The problem isn't college enrollment — it's college completion. Only about 59 percent of students who started college full-time at a four-year college in 2006 graduated by 2012.

For students who go to community college, graduation rates are even lower. Nearly half of students — 43 percent — who started community college in fall 2008 dropped out, according to the National Student Clearinghouse, which tracks graduation statistics. Another 18 percent were still enrolled six years later for a degree that should take two years. Fewer than half had earned any kind of degree at all.

Poor preparation from K-12 schools is certainly part of the problem. But it wasn't the only factor.
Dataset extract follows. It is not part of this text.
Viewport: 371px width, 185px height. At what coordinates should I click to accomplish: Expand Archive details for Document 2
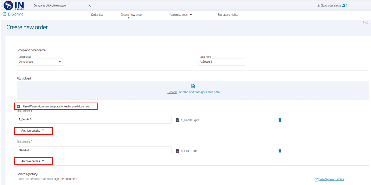point(33,161)
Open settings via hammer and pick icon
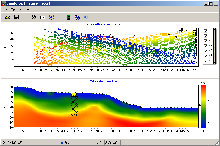 [34, 17]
In the high school class of 2004, 44 percent of students with high test scores who started at a community college still didn't earn a certificate or degree within eight years.

Obama knows the US has a college graduation problem. In 2009, in a televised address to Congress soon after his inauguration, he vowed to fix it. By 2020, he said, the US should be the best-educated country in the world. At the time, the US ranked 12th in the percentage of young adults with a college degree.
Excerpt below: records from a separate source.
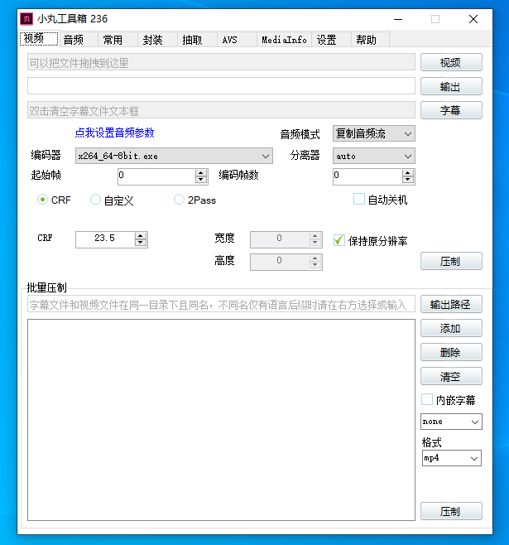Uncheck 保持原分辨率 checkbox
509x545 pixels.
pos(339,240)
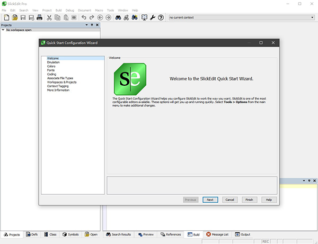Switch to the Symbols tab
Viewport: 318px width, 244px height.
pos(70,234)
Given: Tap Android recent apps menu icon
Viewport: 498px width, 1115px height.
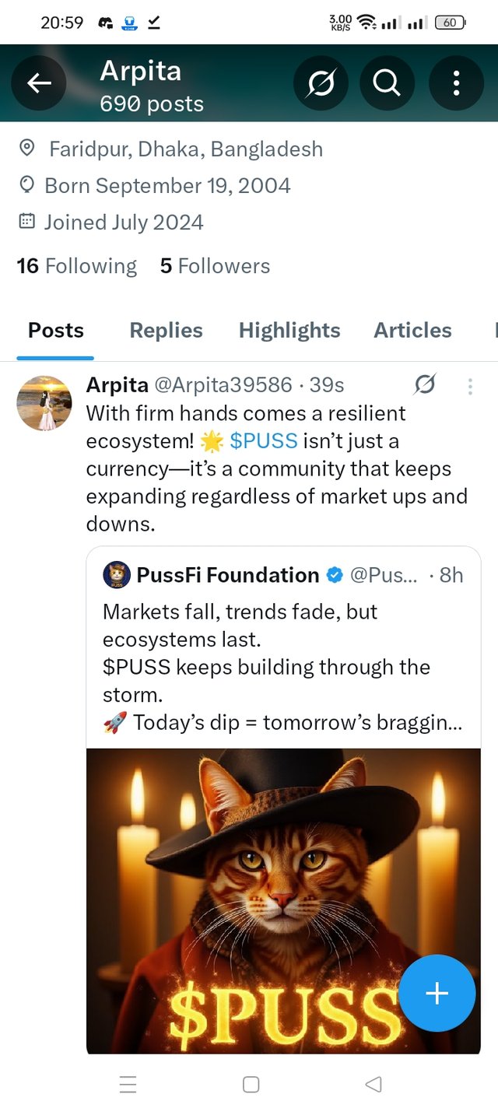Looking at the screenshot, I should (128, 1084).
After six years, hundreds of millions of dollars spent by private foundations, and new policies from states and colleges meant to encourage graduation, the percentage of 25- to 34-year-olds with a college degree has increased — but only by about 3 percentage points, to 44 percent. Other nations have continued to improve more quickly. In South Korea, two-thirds of young adults have a college credential.

Can college completion increase more quickly than high school?
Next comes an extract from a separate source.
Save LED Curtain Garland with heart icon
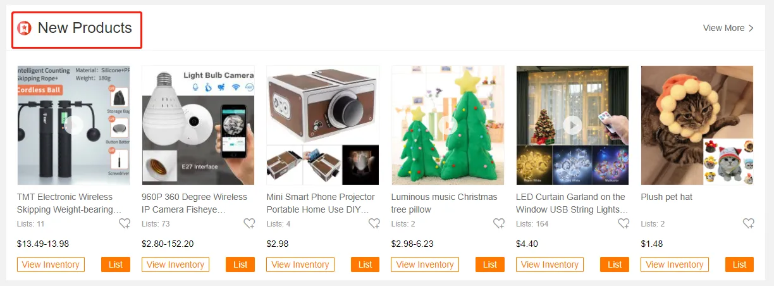Image resolution: width=774 pixels, height=286 pixels. [x=624, y=223]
High school graduation rates show that progress can be slow and incremental.

In 1940, when starting high school was virtually universal nationwide, graduation rates were only around 50 percent. It took more than 30 years, until the late 1970s, for high school graduation to become anything close to the norm — and graduation rates later fell, only recently hitting an all-time high of 80 percent.

If high school is the example, a significant increase in college graduation rates could be decades, not just years, out on the horizon. But other countries have increased their graduation rates more quickly — Norway, Poland, the Netherlands, and the United Kingdom among them.

But the near-universality of college attendance for high school graduates suggests getting still more students into college won't be enough. Free tuition alone won't solve the problem. Still, there are two ways Obama's plan could help.

First, the college dropout problem centers almost entirely on students from families in the middle class and below. In the wealthiest quartile of families, students who enter college are virtually guaranteed to graduate. For everyone else, it's at best a coin flip.

Part of the problem might be money. There's a familiar saying about students who drop out, particularly at community colleges: "Life got in the way." Students who struggle to work, or to afford transportation or child care, often get sidetracked on the way to a degree. Not having to pay tuition would free up students to use grants or loans for living expenses. Still, the maximum Pell Grant for low-income students isn't enough to live on for a full academic year, so it's not clear whether cheaper tuition would be enough to make a difference.

Second, the proposed community college plan is structured as a grant for states, with strings attached, to encourage reforms. In order to get the federal money meant to cover 75 percent of students' tuition, states would have to agree to "evidence-based institutional reforms" — strategies like the ASAP program at the City University of New York, an intense support system for community college students that has pushed three-year graduation rates for participants to over 50 percent.

Those programs have shown promise, and states and community college districts could adopt them even if Congress doesn't pass Obama's plan (and it probably won't). But they're also expensive. One lesson of the past few years: changing completion rates will take both time and money.